# John Brown of Haddington on Christian Meditation



## VirginiaHuguenot (Oct 8, 2007)

John Brown of Haddington, _A Compendious View of Natural and Revealed Religion_, Book IV, "Of the External Dispensation of the Covenant of Grace, by the Word and Ordinances of God," Chap.

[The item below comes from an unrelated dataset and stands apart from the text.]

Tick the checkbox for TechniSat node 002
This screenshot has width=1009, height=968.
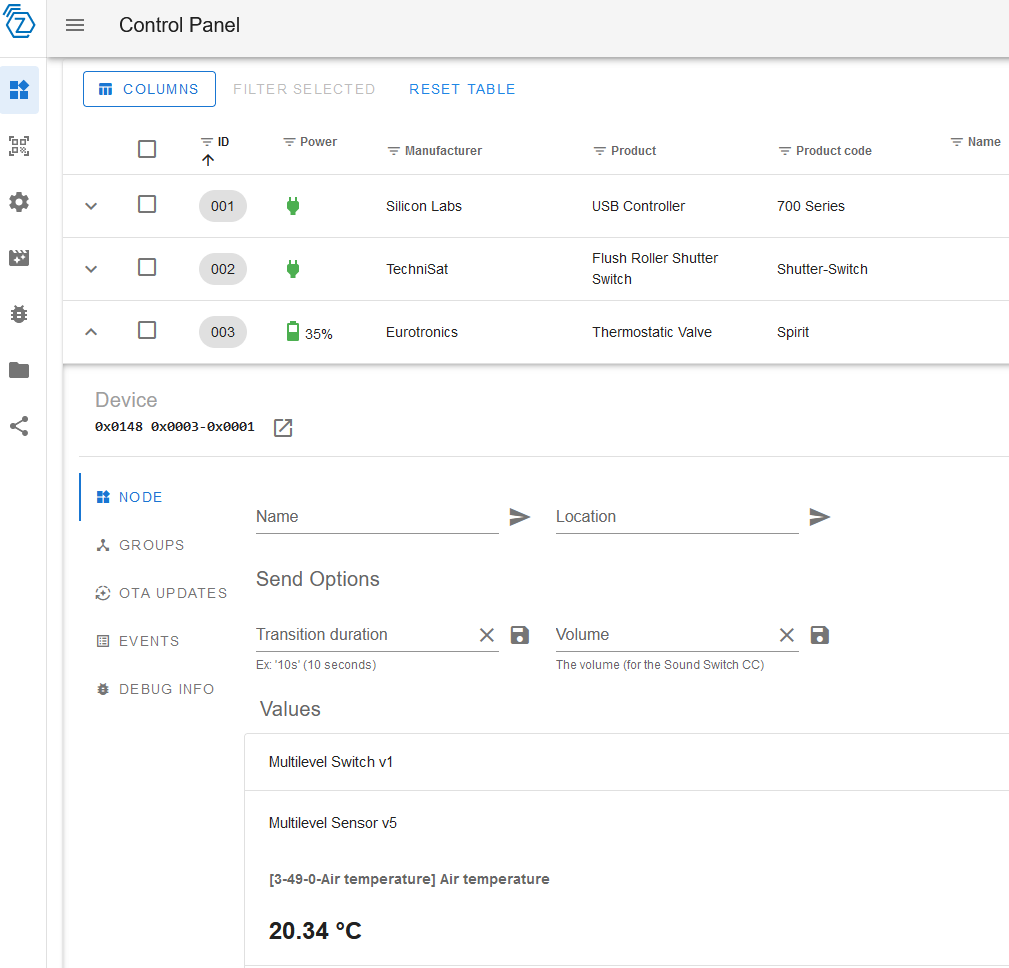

III, "Of the Instituted Ordinances of the Covenant of Grace, and the Harmony and Difference between those under the Old Testament, and these under the New," p. 519:



> II. MEDITATION on the word of God, and on his works as connected with it, Psalm i.2 cxix.48, 97. cv.5. cxi.2,4. -- In thinking on God's word and works, 1. Our heart ought to be fixed, Psalm cviii.1. cxxxix.18 2. It ought to be deeply affected, Psalm civ.34. xlv.1. cxxxix.17. 3. It ought to be habitually employed in this exercise, Psalm cxix.97. cxxxix.17, 18. lxiii.6. 4. Our thoughts ought to have a sanctifying tendency and influence, 2 Cor. iii.18. 5. It is proper that they be diversified in their objects and form, and proceed orderly from one point to another.


----------



## toddpedlar (Oct 8, 2007)

uff da, I'm tired. I looked at your subject line and thought you had written "John Brown of Haddington on Christian Medi*c*ation".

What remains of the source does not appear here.